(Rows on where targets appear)

# # #

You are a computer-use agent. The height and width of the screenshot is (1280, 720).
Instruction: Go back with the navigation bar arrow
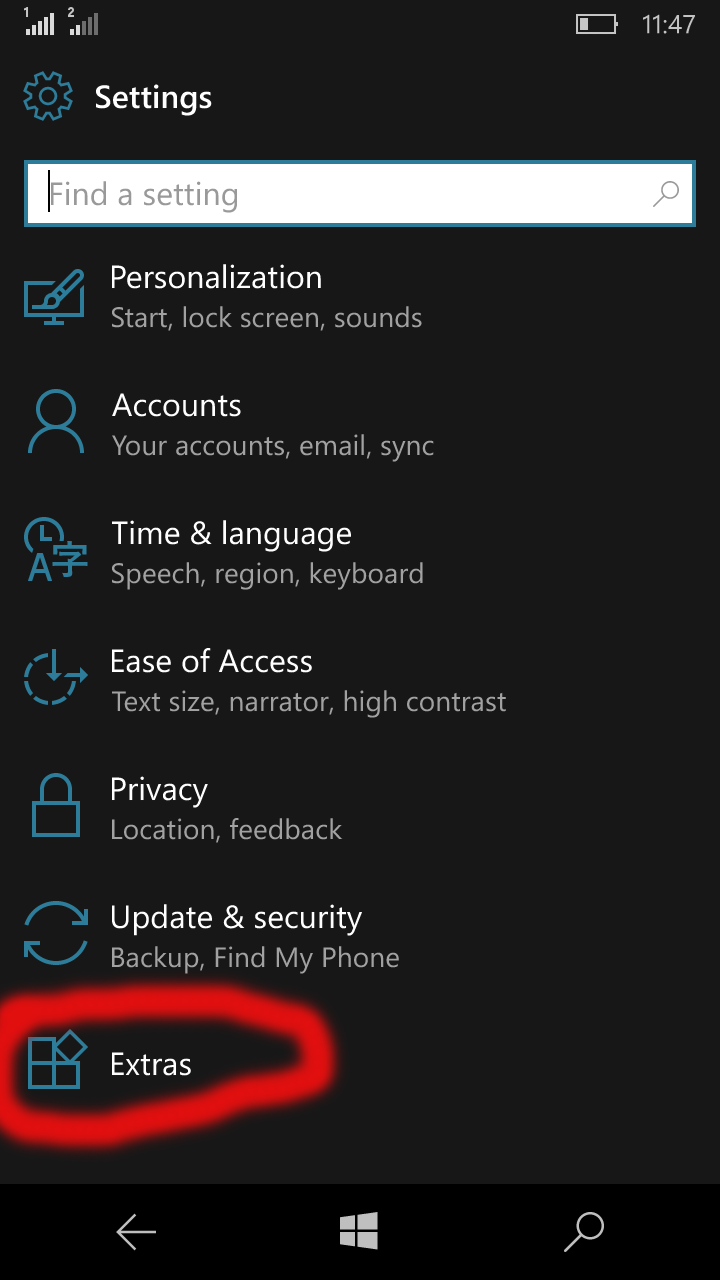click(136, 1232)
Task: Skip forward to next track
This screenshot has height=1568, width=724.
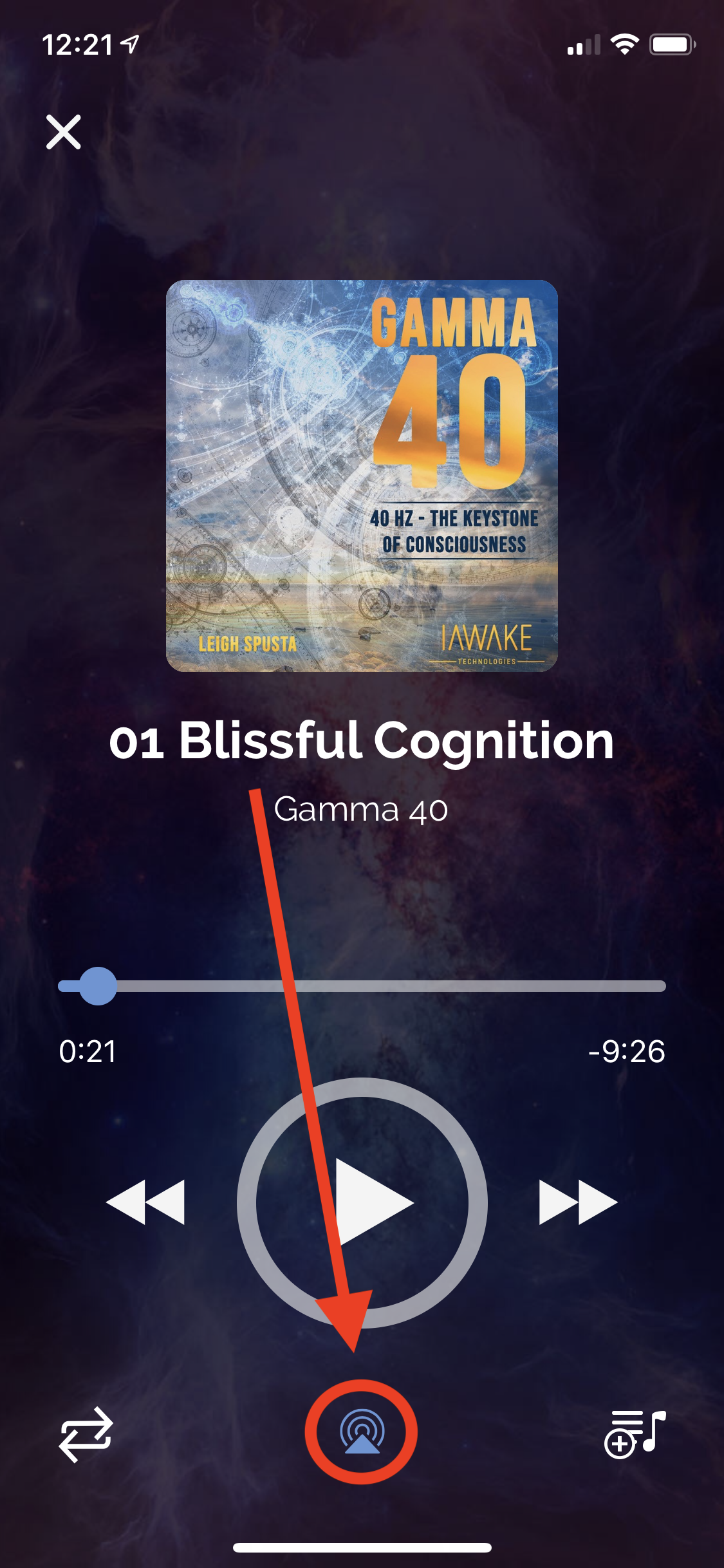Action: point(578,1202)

# # #

▶ DO THIS:
Copy these records verbatim, leaving out the pictures.

▶ FULL RESPONSE:
You are a computer-use agent. The height and width of the screenshot is (1280, 720).
Instruction: Go back with the navigation bar arrow
click(136, 1232)
Task: Skip forward to next track
This screenshot has height=1568, width=724.
Action: point(578,1202)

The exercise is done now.